Transcription Termination and Attenuation
Transcription termination is the step in which RNA polymerase stops synthesis and releases the completed RNA and the template, defining where a transcript ends. Attenuation is a related regulatory strategy, prominent in bacteria, in which premature termination within a leader region adjusts how much of a downstream gene is transcribed in response to cellular conditions.
Definition
Transcription termination, genetic is the process by which RNA polymerase ceases RNA synthesis and dissociates from the DNA template, releasing the transcript; attenuation is the regulation of gene expression through controlled premature termination of transcription before the polymerase reaches the structural genes.
Scope
The topic covers the mechanisms that end transcription, bacterial intrinsic (hairpin-dependent) and Rho-dependent termination, eukaryotic termination coupled to 3'-end cleavage and polyadenylation, and regulatory premature termination including attenuation and antitermination. It treats these mechanisms at a reference-educational level and not as clinical guidance.
Core questions
- What signals tell RNA polymerase to stop and release its transcript?
- How do bacteria use premature termination (attenuation) to regulate gene expression?
- How is eukaryotic termination coupled to processing of the RNA 3' end?
Key concepts
- Intrinsic (hairpin-dependent) termination
- Rho-dependent termination
- Attenuation and leader peptides
- Antitermination
- Riboswitches
- 3'-end cleavage and polyadenylation
- Polymerase pausing
Mechanisms
In bacteria, intrinsic terminators form a GC-rich RNA hairpin followed by a uracil-rich tract that destabilises the elongation complex, while Rho-dependent termination uses the Rho helicase to translocate along the transcript and dislodge polymerase; antitermination factors can override these signals. Attenuation regulates expression by letting alternative RNA secondary structures in a leader region either favour or prevent terminator formation, often coupled to translation of a short leader peptide or to small-molecule sensing by a riboswitch.
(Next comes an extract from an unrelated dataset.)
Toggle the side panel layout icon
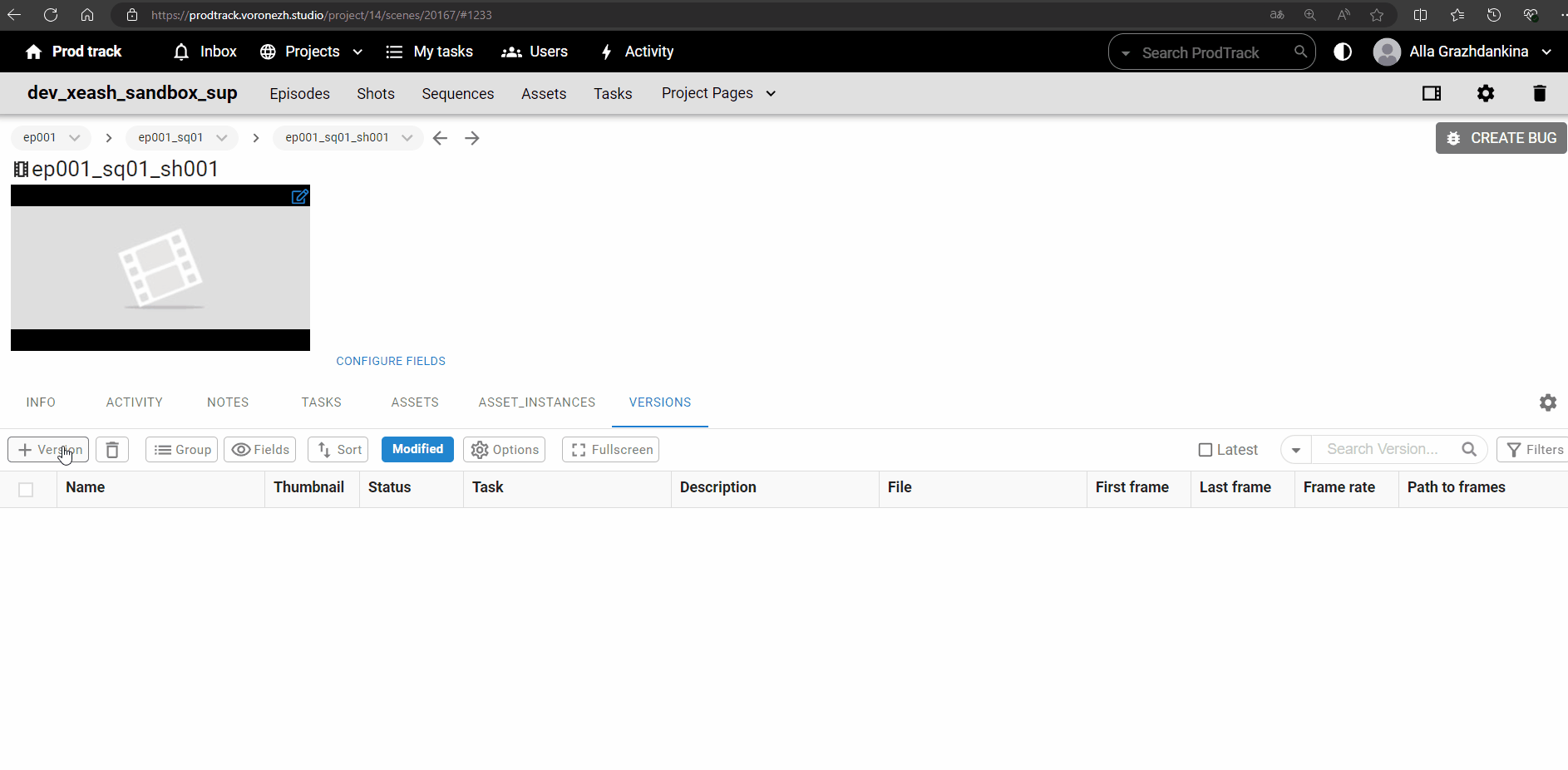1568x770 pixels. click(1431, 93)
In eukaryotes, termination of protein-coding genes is coupled to recognition of the polyadenylation signal and cleavage of the nascent RNA, after which the polymerase is released; in all systems, polymerase pausing is closely tied to the control of where and whether termination occurs.
Clinical relevance
Termination and attenuation mechanisms are studied as targets for antimicrobials and as sources of regulatory variation; defective 3'-end formation and aberrant termination can perturb gene expression in disease. This entry is a reference description of mechanisms and is not a basis for treatment decisions.
History
Attenuation was defined through studies of bacterial amino-acid biosynthetic operons, building on the regulatory logic of the 1961 operon model, while the mechanisms of intrinsic and Rho-dependent termination were established by bacterial transcription biochemistry. In eukaryotes, work on 3'-end processing linked termination to polyadenylation, and modern reviews synthesise termination, antitermination and elongation control.
Key figures
- Charles Yanofsky
- Nick J. Proudfoot
- Irina Artsimovitch
- John T. Lis
Related topics
Seminal works
- santangelo-artsimovitch-2011
- proudfoot-2011
Frequently asked questions
- What is the difference between intrinsic and Rho-dependent termination?
- Intrinsic termination relies on an RNA hairpin and a uracil-rich tract that destabilise polymerase on their own, while Rho-dependent termination requires the Rho protein to pull polymerase off the template.
- How does attenuation regulate a gene?
- Attenuation lets the cell choose, via alternative RNA structures in a leader region, whether transcription terminates early or continues into the structural genes, tuning expression to conditions such as amino-acid availability.